When hospitalized patients’ health unexpectedly takes a turn for the worse, they are transferred to the intensive care unit (ICU), where they are more likely to die or remain for a considerable time. But our research could provide life-saving information to doctors before the patients’ health deteriorates. This is thanks to a mathematical model commonly used in Artificial Intelligence (AI) whose use could bring down the mortality rate in ICUs by 20%.
What if hospital doctors had a reliable way to identify the patients whose health was most likely to take a turn for the worse, and then proactively send those patients to the ICU? With almost 6 million patients admitted annually to ICUs in the United States, the question is anything but anodyne. Our research is based on nearly 300,000 hospitalizations in the Kaiser Permanente Northern California. Kaiser is recognized as one of America’s top hospitals in treatment for illnesses like leukemia and heart attacks.
Its data indicated that by proactively transferring patients to ICUs, hospitals reduce the mortality risk and length of stays. But there is a risk of going too far. Indeed, other research indicates that if doctors transfer too many patients to these units they may become congested and the survival rate becomes negatively impacted. Should the ICUs be filled to capacity, this could mean that some patients who need ICU care are not able to obtain it.
Our research suggests that for a proactive ICU transfer policy to work, three policies should be instigated: arrival rates must be recalibrated; the number of nurses in the ICU should be reviewed; and decisions about the transfer of patients must be gauged according to their recovery rate. If these metrics are not aligned, doctors might not make the right transfer decisions.

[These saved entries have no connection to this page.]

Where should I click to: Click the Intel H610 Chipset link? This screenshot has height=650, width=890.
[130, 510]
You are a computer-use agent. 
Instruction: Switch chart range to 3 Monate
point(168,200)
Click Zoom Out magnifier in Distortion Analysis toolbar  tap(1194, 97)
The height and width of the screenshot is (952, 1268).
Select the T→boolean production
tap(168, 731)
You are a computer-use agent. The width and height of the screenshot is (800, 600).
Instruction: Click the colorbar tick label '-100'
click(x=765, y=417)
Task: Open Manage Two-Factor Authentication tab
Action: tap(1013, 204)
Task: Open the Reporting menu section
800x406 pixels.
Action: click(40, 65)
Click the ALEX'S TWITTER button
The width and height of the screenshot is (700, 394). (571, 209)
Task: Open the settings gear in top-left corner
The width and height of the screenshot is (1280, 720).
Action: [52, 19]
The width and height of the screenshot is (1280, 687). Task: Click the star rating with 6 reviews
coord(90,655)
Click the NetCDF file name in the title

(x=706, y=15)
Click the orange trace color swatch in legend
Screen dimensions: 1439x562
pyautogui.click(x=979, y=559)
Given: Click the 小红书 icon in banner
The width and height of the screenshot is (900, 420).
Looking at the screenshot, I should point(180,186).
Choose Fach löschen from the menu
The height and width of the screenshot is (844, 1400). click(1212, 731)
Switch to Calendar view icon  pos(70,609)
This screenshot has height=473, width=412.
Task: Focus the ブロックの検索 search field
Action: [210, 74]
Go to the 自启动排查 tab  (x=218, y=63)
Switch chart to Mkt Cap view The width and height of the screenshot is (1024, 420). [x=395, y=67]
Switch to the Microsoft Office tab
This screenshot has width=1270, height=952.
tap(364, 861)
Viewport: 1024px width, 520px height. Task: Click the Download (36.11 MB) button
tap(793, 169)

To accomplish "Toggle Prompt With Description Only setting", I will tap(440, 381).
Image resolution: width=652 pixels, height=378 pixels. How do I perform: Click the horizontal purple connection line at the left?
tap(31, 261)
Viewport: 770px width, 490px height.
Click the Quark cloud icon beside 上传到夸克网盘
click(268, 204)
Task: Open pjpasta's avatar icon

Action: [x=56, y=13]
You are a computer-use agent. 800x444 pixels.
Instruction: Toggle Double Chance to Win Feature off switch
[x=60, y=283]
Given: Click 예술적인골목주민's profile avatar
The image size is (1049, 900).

Creation of a Simulation Model for Hospitals
One of our key collaborators for this research, Gabriel Escobar, served as the regional director for hospital operations research at Kaiser Permanente Northern California. Kaiser provided us with unprecedented and anonymized hospitalization data on patients from 21 Kaiser Permanente facilities. Thanks to this information, we built a simulation model which mimics how an actual hospital works. This includes generating arrival and departure rates, the evolution of the patients’ condition, and every interaction they have with the system. With such micro-modeling, we can track the simulated patient as if (s)he were a real hospitalized patient. This enabled us to test different scenarios of arrivals and transfer policies.
To build our simulation model we used the mathematical framework called Markov Decision Process (MDP), a common practice in AI. This is a model for sequential decisions over time, allowing users to inspect a sequence of decisions, and analyze how one choice influences the next one. The sequence is influenced only by earlier decisions, not by future ones. We thus designed an optimization method, based upon a machine learning model, to estimate the impact of various transfer policies.
When we ran the model, we discovered that relatively small adjustments can have an impact on the mortality of the overall patient population. Given a certain way of transferring patients, we saw the estimated mortality rate could fall by 20 %!
AI Won’t Replace Human Decision-making in Hospitals
The question remains: should humans still be involved in ICU transfers, or should we rely solely on algorithms to do it? We believe these two methods could be complementary. Humans must have the final word. But their decisions could usefully be assisted by the recommendations from an algorithm. Our research seeks to encourage the implementation of simple transfer decision rules based on common health metrics summarizing the health conditions of the patients and certain thresholds. This type of threshold policy is extremely simple to deploy and readily interpretable. Using micro-modeling to understand a complicated enterprise and develop algorithms to assist in decision making can – and should - lead to better outcomes.